* DATASET EXTRACT *
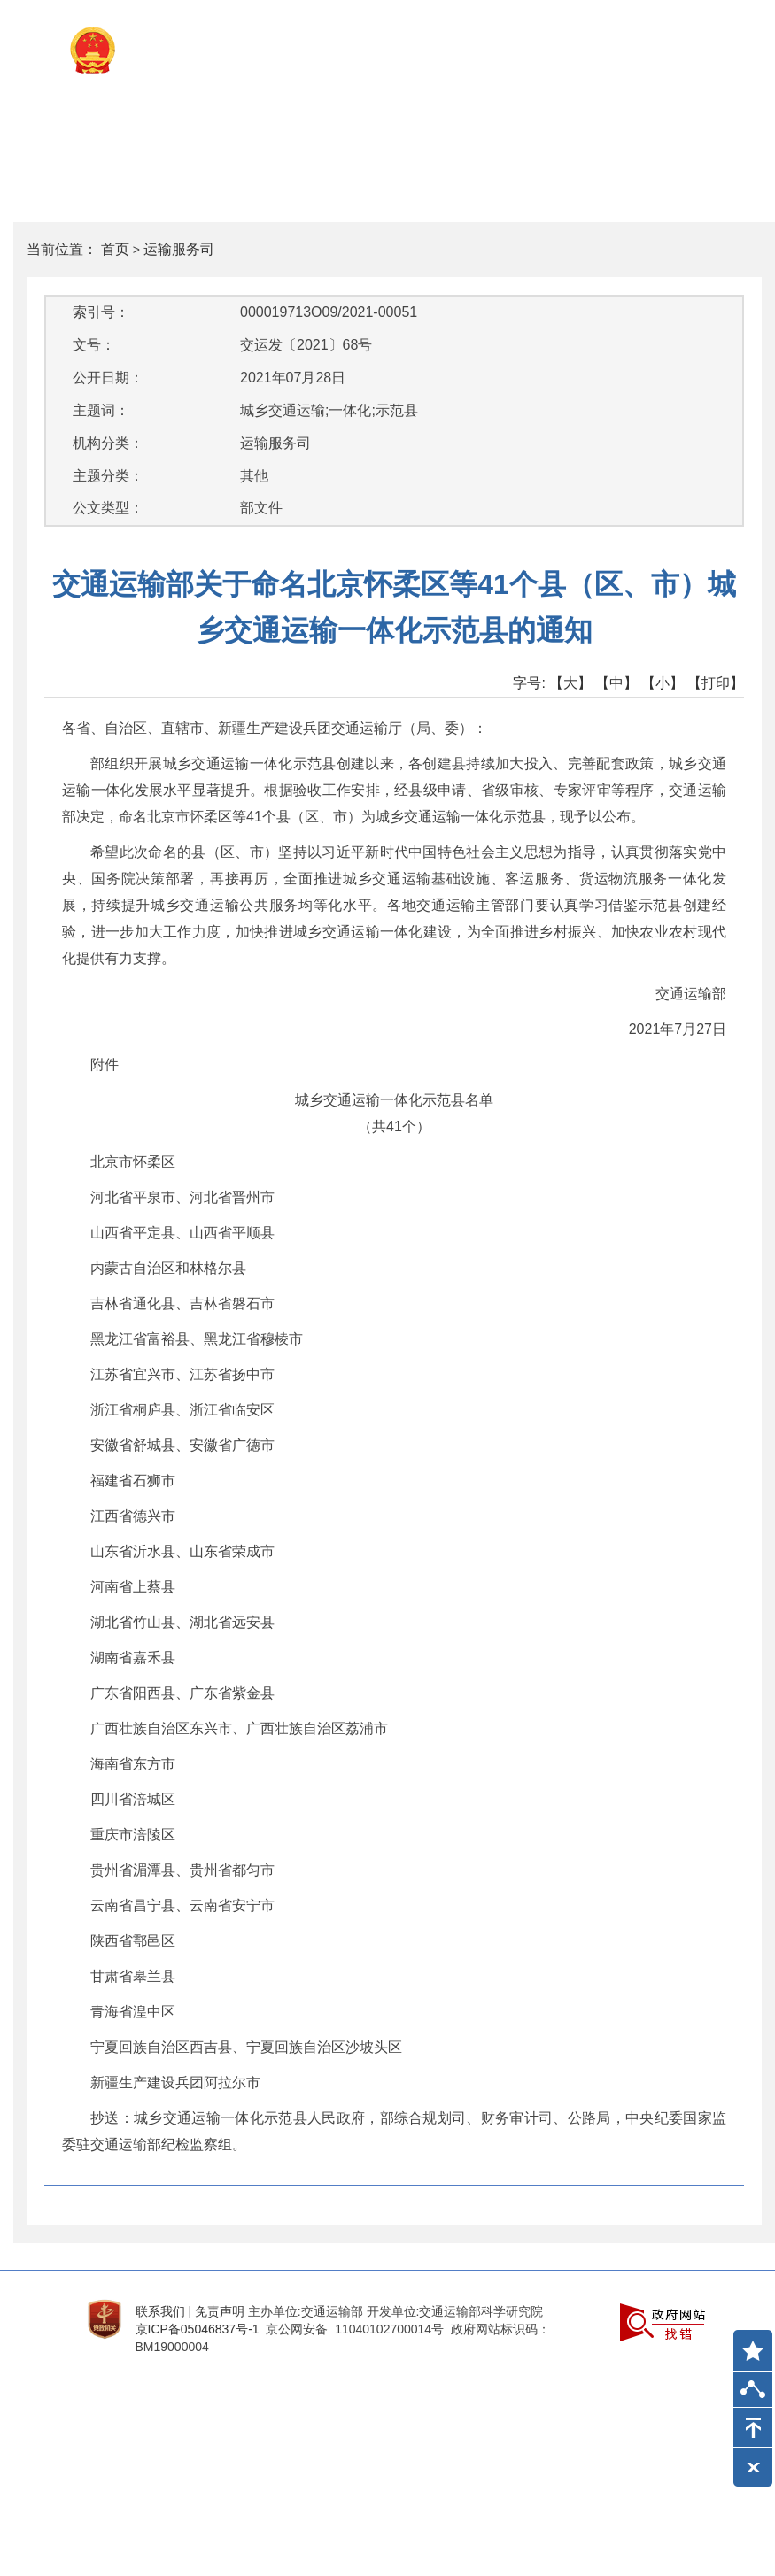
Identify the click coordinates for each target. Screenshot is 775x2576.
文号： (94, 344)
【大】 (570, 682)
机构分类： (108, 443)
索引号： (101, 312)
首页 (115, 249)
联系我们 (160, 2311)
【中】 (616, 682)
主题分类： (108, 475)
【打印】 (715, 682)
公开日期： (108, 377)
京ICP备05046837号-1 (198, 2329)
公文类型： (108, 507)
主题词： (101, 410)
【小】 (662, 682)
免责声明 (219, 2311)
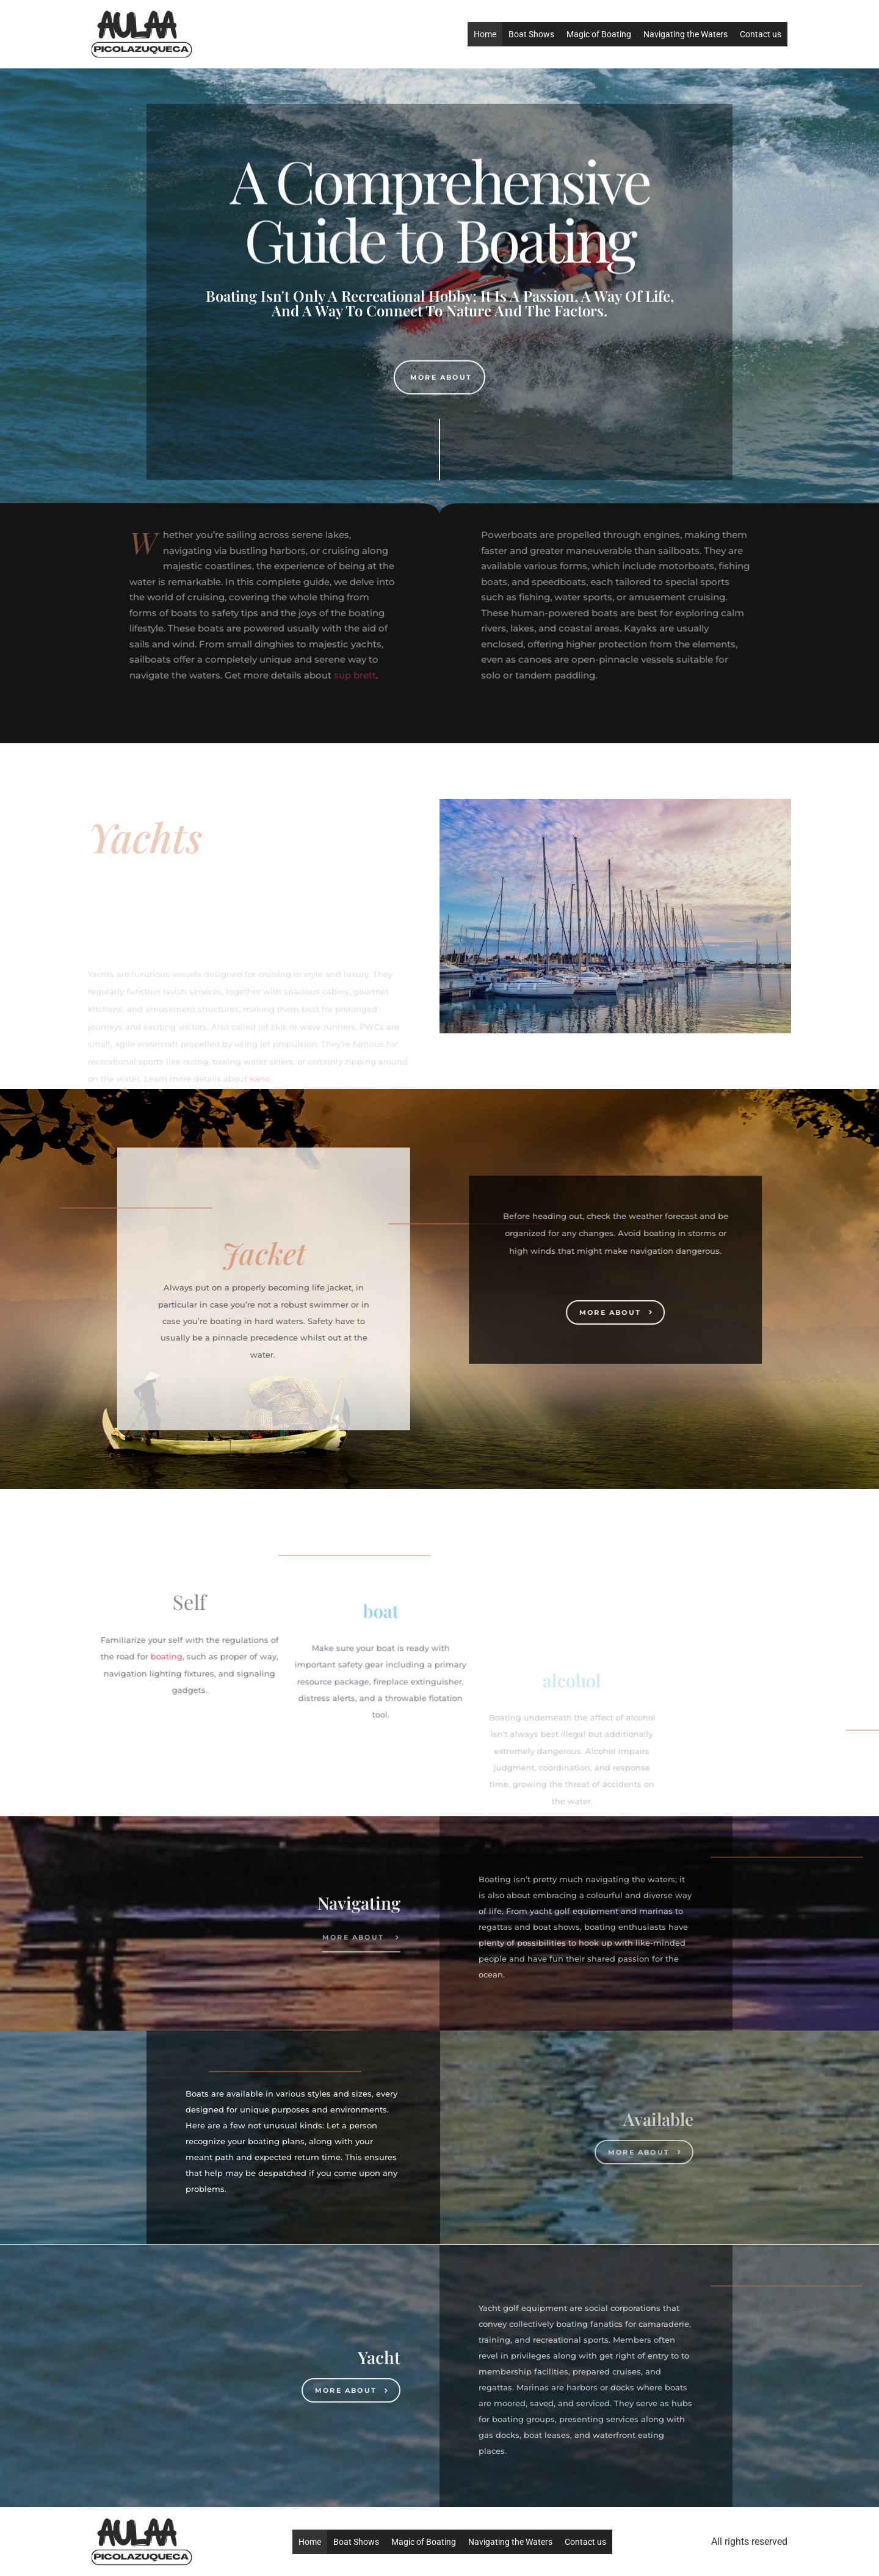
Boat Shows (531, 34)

* INSTRUCTION *
Multiply each coordinate in the answers of the records above by 2.6 and round to whole numbers, with halves rounded up. Write out every line again, the ones without answers included, leave the numbers outside the answer coordinates unchanged, and omit the pictures.

* OUTPUT OF THE EXERCISE *
Identify the click coordinates for each target. Screenshot is 775x2576.
文号： (244, 894)
【大】 (1482, 1773)
机构分类： (281, 1152)
索引号： (263, 811)
首页 (299, 647)
联系我们 (416, 6009)
【中】 (1602, 1773)
主题分类： (281, 1235)
【打印】 (1859, 1773)
公开日期： (281, 980)
京ICP备05046837号-1 (515, 6055)
公文类型： (281, 1318)
主题词： (263, 1066)
【小】 (1721, 1773)
免责声明 (569, 6009)
Boat Shows (1381, 88)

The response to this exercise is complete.